Spot the difference: perfecting cultured steak
Scientists at the University of Tokyo say they have developed cultured beef that mimics the mouthfeel of steak, with a significantly lower risk of microbiological contamination.
Credit: Institute of Industrial Science, the University of Tokyo
Humans are largely omnivores, and meat in various forms has always featured in the diet of most cultures. However, with the increasing population and pressure on the environment, traditional methods of meeting this fundamental food requirement are likely to fall short. Now, researchers at the University of Tokyo say they have managed to manufacture bovine muscle tissue in the laboratory that may help meet escalating future demands for dietary meat.
Many believe that the livestock industry in its current form is unsustainable. The research team says that from an environmental viewpoint, the land and water costs of modern mega-scale livestock farming are untenable, as are the greenhouse gas emissions and the overall toll on the planet. Additionally, ethical concerns about inhuman exploitation of lower species for food are increasingly being voiced.
To address future requirements, tissue engineering of cultured meat is under development at several centres worldwide – cultured meat recently featured on a restaurant menu for the first time.
However, most biosynthetic meat products are amorphous or granular-like minced meat, lacking the grain and texture of real animal flesh, say the researchers. Mai Furuhashi, lead author, explains their novel process. “Using techniques developed for regenerative medicine, we succeeded in culturing millimetre-sized chunks of meat wherein alignment of the myotubes help mimic the texture and mouthfeel of steak,” she said.
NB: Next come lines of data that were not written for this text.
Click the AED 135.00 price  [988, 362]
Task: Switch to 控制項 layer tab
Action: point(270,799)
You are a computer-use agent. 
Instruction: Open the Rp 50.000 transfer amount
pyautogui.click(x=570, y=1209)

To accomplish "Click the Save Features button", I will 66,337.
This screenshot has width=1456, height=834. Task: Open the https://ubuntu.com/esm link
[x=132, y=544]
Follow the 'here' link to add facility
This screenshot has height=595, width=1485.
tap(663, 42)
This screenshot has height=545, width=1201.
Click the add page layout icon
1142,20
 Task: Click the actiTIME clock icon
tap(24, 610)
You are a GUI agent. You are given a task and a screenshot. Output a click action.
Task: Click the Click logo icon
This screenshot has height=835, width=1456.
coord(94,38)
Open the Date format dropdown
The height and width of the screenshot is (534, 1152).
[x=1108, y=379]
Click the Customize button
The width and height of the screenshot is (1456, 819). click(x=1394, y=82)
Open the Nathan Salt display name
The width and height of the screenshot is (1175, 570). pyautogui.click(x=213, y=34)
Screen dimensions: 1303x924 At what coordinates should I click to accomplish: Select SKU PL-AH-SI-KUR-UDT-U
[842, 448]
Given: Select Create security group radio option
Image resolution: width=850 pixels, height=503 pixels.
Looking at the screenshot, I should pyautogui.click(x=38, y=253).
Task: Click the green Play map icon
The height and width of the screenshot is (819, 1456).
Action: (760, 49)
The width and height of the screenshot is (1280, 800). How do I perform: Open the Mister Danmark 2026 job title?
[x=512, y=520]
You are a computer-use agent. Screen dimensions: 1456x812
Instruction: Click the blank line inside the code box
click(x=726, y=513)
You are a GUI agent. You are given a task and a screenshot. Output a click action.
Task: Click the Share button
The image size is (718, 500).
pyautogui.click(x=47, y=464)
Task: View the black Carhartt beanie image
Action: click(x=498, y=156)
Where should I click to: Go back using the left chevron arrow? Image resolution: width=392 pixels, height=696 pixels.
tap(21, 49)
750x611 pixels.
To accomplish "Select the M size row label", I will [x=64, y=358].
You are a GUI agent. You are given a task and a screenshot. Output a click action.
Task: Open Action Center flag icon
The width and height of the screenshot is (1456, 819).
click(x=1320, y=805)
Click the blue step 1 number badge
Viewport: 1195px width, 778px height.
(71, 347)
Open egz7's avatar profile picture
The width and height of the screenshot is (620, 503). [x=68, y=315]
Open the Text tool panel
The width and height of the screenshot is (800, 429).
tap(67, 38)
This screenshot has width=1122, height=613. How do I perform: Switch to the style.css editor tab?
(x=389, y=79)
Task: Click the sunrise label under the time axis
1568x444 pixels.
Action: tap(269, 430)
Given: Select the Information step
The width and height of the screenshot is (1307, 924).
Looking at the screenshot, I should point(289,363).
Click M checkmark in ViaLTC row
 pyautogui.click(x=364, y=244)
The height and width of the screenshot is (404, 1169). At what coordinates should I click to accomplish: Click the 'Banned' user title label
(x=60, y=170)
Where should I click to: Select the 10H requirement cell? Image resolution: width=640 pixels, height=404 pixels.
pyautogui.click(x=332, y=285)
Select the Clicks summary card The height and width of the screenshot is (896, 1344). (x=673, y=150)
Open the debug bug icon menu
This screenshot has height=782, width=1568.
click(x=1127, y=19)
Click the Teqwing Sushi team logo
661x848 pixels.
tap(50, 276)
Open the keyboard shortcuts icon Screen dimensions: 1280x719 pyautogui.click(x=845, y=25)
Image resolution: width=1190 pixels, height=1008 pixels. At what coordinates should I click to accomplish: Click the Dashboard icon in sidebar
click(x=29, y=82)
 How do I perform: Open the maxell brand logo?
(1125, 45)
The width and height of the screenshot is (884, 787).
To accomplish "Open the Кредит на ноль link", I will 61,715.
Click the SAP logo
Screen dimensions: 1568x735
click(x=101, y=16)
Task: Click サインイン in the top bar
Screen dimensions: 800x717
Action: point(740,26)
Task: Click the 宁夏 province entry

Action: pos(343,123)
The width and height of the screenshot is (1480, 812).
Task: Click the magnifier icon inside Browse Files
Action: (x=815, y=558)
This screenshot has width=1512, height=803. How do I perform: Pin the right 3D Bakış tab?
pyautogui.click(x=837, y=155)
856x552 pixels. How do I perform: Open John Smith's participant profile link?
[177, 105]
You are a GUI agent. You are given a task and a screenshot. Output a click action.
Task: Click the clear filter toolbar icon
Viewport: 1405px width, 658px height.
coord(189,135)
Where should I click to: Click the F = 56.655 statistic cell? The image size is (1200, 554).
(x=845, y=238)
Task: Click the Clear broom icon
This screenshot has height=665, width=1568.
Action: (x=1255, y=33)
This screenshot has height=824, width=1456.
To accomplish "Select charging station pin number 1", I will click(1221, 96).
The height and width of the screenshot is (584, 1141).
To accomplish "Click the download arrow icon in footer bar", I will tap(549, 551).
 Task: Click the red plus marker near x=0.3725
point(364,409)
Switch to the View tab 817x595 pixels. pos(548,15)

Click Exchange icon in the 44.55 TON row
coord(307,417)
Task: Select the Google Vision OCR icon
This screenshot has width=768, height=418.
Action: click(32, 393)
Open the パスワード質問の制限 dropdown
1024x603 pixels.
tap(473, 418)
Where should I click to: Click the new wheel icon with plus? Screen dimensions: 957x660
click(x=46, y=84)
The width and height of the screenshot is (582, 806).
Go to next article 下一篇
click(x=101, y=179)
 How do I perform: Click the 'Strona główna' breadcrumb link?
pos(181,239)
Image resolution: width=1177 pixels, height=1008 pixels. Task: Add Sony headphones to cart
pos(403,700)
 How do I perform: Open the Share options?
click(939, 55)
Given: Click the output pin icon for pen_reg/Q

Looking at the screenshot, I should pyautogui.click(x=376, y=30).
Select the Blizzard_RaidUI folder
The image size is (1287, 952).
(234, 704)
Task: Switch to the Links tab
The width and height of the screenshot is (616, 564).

“For this, myoblasts drawn from commercial beef were cultured in hydrogel modules that could be stacked allowing fusion into larger chunks. We determined the optimal scaffolding and electrical stimulation to promote contractility and anatomical alignment of the muscle tissue to best simulate steak meat.”
“Our morphological, functional and food feature analyses showed that the cultured muscle tissue holds promise as a credible steak substitute,” said fellow lead author Yuya Morimoto.
“Breaking force measurements showed that toughness approached that of natural beef over time. Significantly, microbial contamination was undetectable; this has implications for cleanliness, consumer acceptability and shelf life.”
“Our method paves the way for further development of larger portions of realistic cultured meat that can supplement or replace animal sources,” claimed Shoji Takeuchi, senior and corresponding author.
“However, there is a long way to go before lab-grown meat is indistinguishable from the real thing and hurdles concerning consumer acceptance and cultural sensibilities are overcome.
“Nevertheless, this innovation promises to be a green and ethical alternative to animal slaughter in meeting our need for dietary meat.”